The company is involved in several projects across Spokane; however, the company has charged Mattson with growing the business in and around Spokane, he says.

The more notable projects Jacobs is currently working on include the design process with the Spokane Transit Authority for the Central City Line, a six-mile, corridor-based bus rapid transit route that will extend between Browne’s Addition neighborhood and Spokane Community College via downtown Spokane and the University District.

The modern-style electric bus system eventually will be capable of providing more than a million rides per year. Mark Burrus, Jacobs’ transportation director here says the firm wants to have initial renderings to STA by Thanksgiving.

“I would anticipate that the transit authority will start construction of stations in the spring,” he says.

The firm also is serving as a subcontractor to Spokane-based Information Builders Inc. on the STA’s Monroe-Regal Line, a route that is scheduled to offer frequent, all-day service covering north and south Spokane.
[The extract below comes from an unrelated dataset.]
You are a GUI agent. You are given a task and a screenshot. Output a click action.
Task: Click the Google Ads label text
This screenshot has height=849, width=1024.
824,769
The Monroe-Regal Line is a major north-south corridor that will include the 11.4-mile route connecting STA’s Five Mile Park and Ride and a planned Moran Station Park and Ride, which will be located at the northeast corner of east 57th Avenue and Palouse Highway.

The route is planned to offer service every 15 minutes for 12 hours a day on weekdays, and at least every 30 minutes during evenings, weekends, and holidays.
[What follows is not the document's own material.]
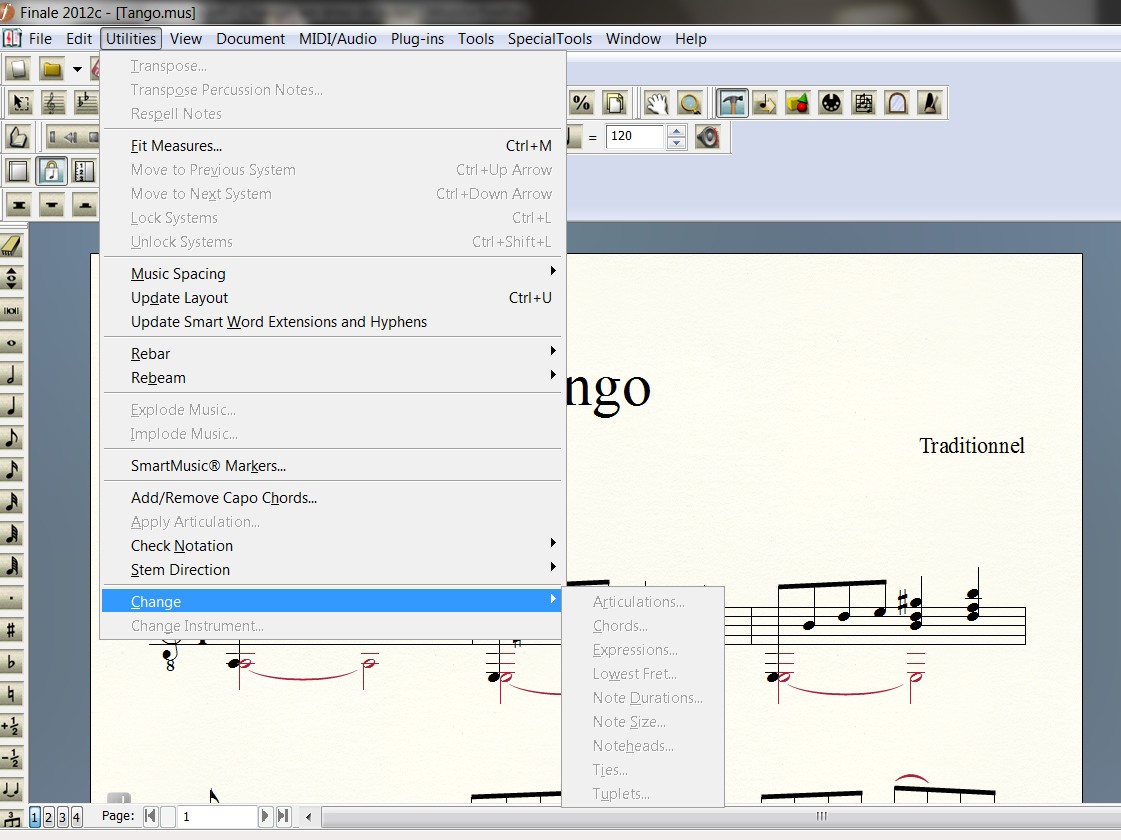Select the Zoom magnifier tool
Image resolution: width=1121 pixels, height=840 pixels.
coord(689,103)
Currently, Jacobs is involved in roughly 50 projects across the Spokane area as either the lead contractor or subcontractor, Mattson says.

“Jacobs has a philosophy that you should be able to work where you live. So, if we have Spokane people hired by Jacobs, they should be able to stay busy doing work in the Spokane area,” Mattson says.

As a multinational and national firm, however, it’s not uncommon for Jacobs’ employees to share work in other markets, he says.

“But we really want to be able to have a positive impact in the Spokane community by hiring people that live here, work here ... have a stake in the long-term health of Spokane.”

Occupying a sales-based position with Jacobs, Mattson resides in Yakima and spends a considerable amount of time traveling across Eastern Washington.

Mattson says the company’s extensive background in transportation and water infrastructure makes it a good fit to help Spokane “grow sensibly.”

“So much of what’s underground is old,” Mattson says. “It’s 50 years to 100 plus. It’s kind of like remodeling your house. You peel the drywall back and discover knob-and-tube wiring,” he says of the early method of electrical wiring commonly done from the 1880s to the early 1940s.

“Throughout cities across the country, you can pull the asphalt back, start digging and find manholes made of brick and water pipes made of wood,” he says.

Companywide, Jacobs hosts free, brown-bag lunches for business and civic leaders as forums to educate about water-based issues that often go ignored, Mattson says.

Jacobs is also involved in planning efforts with cities studying their assets and helping them establish water and transportation priority plans based on their needs and resources, he says.

Though he spent the past 20 years working in Seattle for a transportation company, Burrus graduated from Ferris High School in 1982 and eventually earned his bachelor’s degree from Gonzaga University. Upon his return to the Lilac City, Burrus says he was reminded quickly of Spokane’s tough road conditions.

Mattson and Burrus say this region of the state is the only one they’ve encountered where the weather conditions have such a big impact on road conditions.

They say the company expects to see continued growth for Jacobs in the areas of support for transportation and water.

“It is tough for the city and the county to keep up on the roads here because of the freeze-thaw occurrence,” Burrus says of Spokane. “They just degrade so quickly.”

Jacobs and CH2M were founded within a year of each other in the mid-1940s. CH2M’s area of expertise was in water infrastructure and environment; Jacobs established its strongholds in aerospace, energy, industrial, and infrastructure sectors, Mattson says.